Beaucoup de questions restent à ce stade en suspens. Quid des collèges et des lycées ? Quels commerces resteraient ouverts ? Ces points seront tranchés lors d’un nouveau conseil de défense, mercredi. Il sera suivi d’un conseil des ministres élargi exceptionnellement à tous les membres du gouvernement. Les universités pourraient, elles, demeurer fermées après les vacances. « Les jeunes sont un réservoir de virus », soupire une source gouvernementale. Le sort des lycéens, dont le comportement est jugé proche de celui de leurs aînés des facultés, fait l’objet d’une intense réflexion.

«Il faut tenir»

L’après-midi, c’est Jean Castex qui prend la main. Après un déjeuner avec le président du Sénat Gérard Larcher, le Premier ministre reçoit à Matignon les chefs de partis pour une concertation. L’ambiance est houleuse. L’hypothèse d’un reconfinement général et/ou d’une fermeture des écoles crispe l’assistance. Un débat avec vote est annoncé au Parlement, jeudi. « Tout est décidé sans nous, on est consulté après les annonces de Macron », s’exaspèrent des participants. Le chef de l’Etat s’exprimera à la télévision, mercredi soir à 20 heures. Il dévoilera ses arbitrages. En privé, il répète : « Il faut tenir ».

Mais à l’hôpital, la situation se tend jour après jour. Au CHU de Lille (Nord), les malades sont déjà plus nombreux que lors de la première vague, car « le virus a beaucoup plus circulé », explique Patrick Goldstein, le chef des urgences. A la différence du printemps, où l’on testait peu, ceux qui arrivent sont bel et bien tous positifs. Avec 160 patients hospitalisés, il ne reste que 17 places de réa sur 92. « Excepté les négationnistes qui disaient c’est terminé sur les plateaux télé, on savait tous que l’épidémie allait repartir. Ce qui nous surprend, c’est l’intensité de ce rebond », lâche le médecin, pointant les chiffres vertigineux, plus de 800 nouvelles personnes contaminées en une semaine sur 100 000 à Lille et 1300 à Roubaix. « Le lundi, on voit le grand-père à l’hôpital, le mardi, la grand-mère, le lendemain, les parents et, à la fin de la semaine, les enfants.

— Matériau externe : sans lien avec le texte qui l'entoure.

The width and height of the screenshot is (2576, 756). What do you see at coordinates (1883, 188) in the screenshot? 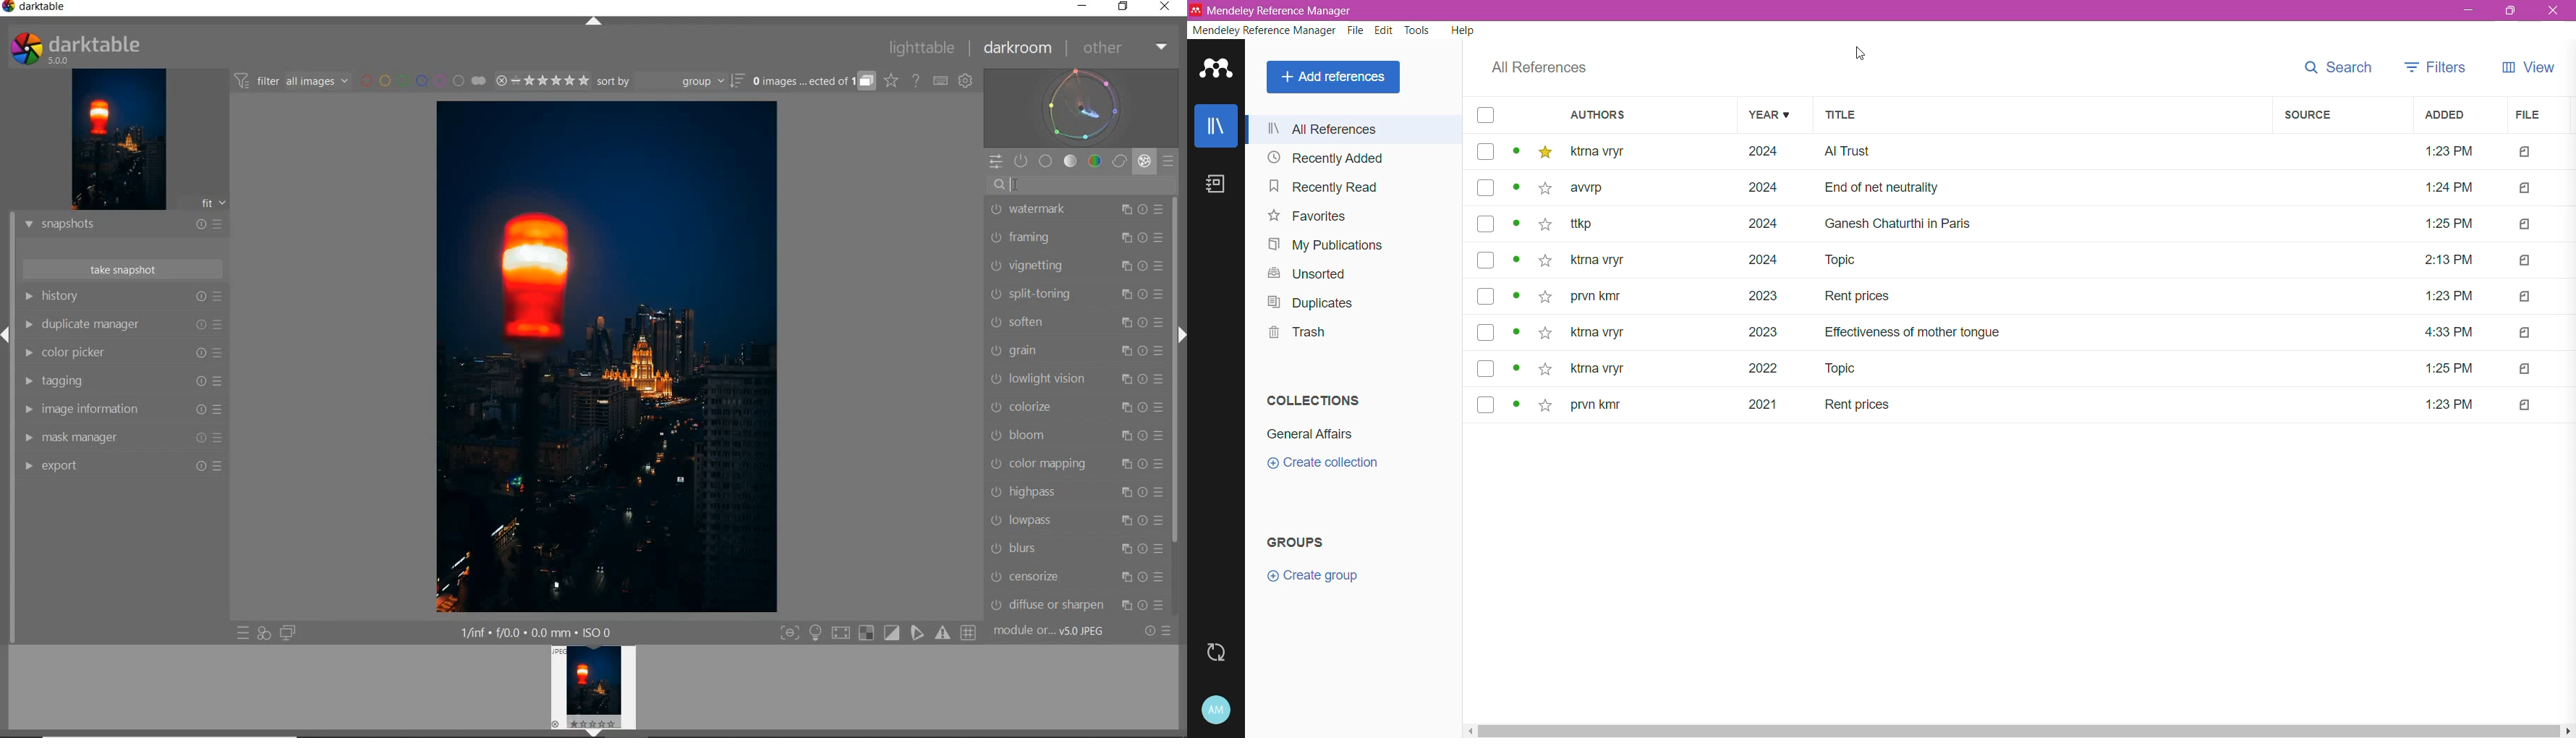
I see `end of net neutrality` at bounding box center [1883, 188].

Il faut arrêter de dire que c’est une maladie de vieux! » Rien que ce dimanche, qu’il qualifie de « Dirty Sunday », la moyenne d’âge des patients Covid était de 48 ans. « Le bon message maintenant, c’est faites gaffe! »

Même constat au Samu 93, en Seine-Saint-Denis, où Jean-Marc Agostinucci, urgentiste à la solide carrière, assiste à une marée montante. « Au moment où je vous parle, trois transferts sont en attente, vers les hôpitaux de l’ouest de l’Ile-de-France. Parmi eux, une femme de 42 ans », décrit-il. Faut-il reconfiner d’urgence ? Pour l’infectiologue Yazdan Yazdanpanah, membre du conseil scientifique, le choix n’est pas facile. « La question, c’est, est-ce qu’il faut freiner vite l’épidémie ou la faire baisser lentement ? ». Mais la flambée actuelle nous laisse-t-elle ce temps ? Il soupire. « Je suis d’accord. Il faut se serrer les coudes, ce virus est une saloperie, lâche-t-il, évoquant un effet du couvre-feu diminué par l’arrivée du froid. « Oui, il faut reconfiner, on n’a plus le choix, clame son confrère Gilles Pialoux de l’hôpital Tenon à Paris, très inquiet d’une saturation en réa. On retourne dans l’enfer ».